Here: Kriel Power Station falls over and takes 2000MW with it, because of [checks notes] “heavy mist”:

Reminiscent of this or this.

And there: after the local joy that was felt at loadshedding almost happening in Australia last month, it turns out that the UK only just avoided the same fate last week.

Struggling with an aging and long underfunded national grid that was crying out for investment and updating (sound familiar), there was almost not enough electricity to go around last week, and loadshedding was only avoided by paying a frankly ridiculous price to secure some electricity from Belgium:

On July 20, surging electricity demand collided with a bottleneck in the grid, leaving the eastern part of the British capital briefly short of power. Only by paying a record high £9,724.54 (about $11,685) per megawatt hour — more than 5,000% higher than the typical price — did the UK avoid homes and businesses going dark. That was the nosebleed cost to persuade Belgium to crank up aging electricity plants to send energy across the English Channel.

Sounds like a lot anyway, but then especially when you compare it to what they usually pay:

The absurdity of that level is apparent when comparing it with the year-to-date average for UK spot electricity: £178 per megawatt hour.

We don’t have the luxury[?] of a Belgium right next door, so we couldn’t have lobbed out the R196,611.50 /MWh that would have been required to keep the lights on.
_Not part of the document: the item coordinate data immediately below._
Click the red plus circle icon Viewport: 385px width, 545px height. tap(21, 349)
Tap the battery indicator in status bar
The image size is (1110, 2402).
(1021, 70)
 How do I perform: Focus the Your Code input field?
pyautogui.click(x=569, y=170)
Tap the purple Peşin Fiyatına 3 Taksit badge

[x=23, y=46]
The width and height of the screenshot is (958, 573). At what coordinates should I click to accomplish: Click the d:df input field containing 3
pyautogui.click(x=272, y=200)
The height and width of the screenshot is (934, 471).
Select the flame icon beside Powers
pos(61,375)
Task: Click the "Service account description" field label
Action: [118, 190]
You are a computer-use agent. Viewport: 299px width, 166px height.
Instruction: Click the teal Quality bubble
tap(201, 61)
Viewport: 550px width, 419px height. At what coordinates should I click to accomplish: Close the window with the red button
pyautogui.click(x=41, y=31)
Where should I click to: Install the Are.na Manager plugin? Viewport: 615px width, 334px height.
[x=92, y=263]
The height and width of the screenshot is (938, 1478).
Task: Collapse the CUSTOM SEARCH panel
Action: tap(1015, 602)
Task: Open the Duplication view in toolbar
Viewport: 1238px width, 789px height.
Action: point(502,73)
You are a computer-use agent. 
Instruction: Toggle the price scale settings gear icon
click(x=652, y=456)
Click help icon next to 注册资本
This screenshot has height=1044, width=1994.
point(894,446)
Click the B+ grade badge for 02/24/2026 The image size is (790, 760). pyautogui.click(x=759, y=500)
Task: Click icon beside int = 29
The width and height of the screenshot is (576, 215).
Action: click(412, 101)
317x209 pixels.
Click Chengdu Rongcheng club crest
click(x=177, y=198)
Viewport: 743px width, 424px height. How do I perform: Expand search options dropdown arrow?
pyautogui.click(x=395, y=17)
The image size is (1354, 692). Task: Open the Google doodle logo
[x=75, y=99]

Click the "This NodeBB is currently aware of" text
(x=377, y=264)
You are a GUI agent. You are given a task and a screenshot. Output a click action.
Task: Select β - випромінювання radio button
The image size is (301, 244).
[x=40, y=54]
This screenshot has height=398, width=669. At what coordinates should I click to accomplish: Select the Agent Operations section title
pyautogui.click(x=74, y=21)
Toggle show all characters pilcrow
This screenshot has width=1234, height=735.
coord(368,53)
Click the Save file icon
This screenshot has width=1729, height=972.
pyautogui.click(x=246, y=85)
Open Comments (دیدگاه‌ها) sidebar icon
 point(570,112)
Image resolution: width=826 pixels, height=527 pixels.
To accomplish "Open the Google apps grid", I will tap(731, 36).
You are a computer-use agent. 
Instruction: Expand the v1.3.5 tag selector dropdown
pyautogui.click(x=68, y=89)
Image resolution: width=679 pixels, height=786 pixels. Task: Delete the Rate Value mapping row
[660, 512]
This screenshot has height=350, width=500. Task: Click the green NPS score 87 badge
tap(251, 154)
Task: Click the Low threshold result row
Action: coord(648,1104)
So our lights would have gone off (like they probably will this evening), and like the UK’s very nearly did:

If Belgium had not helped, the grid would had been forced to “undertake demand control and disconnect homes from electricity,” says a grid spokesperson.

Of course:

“Demand control” = “Rolling blackouts” = “Loadshedding” = “Misery”

Thus, it can be deduced that when it comes to shaky electricity systems, the UK, Australia and SA are all basically the same, but our local (occasional) electricity provider is the only one that follows through on actually flicking the off switch.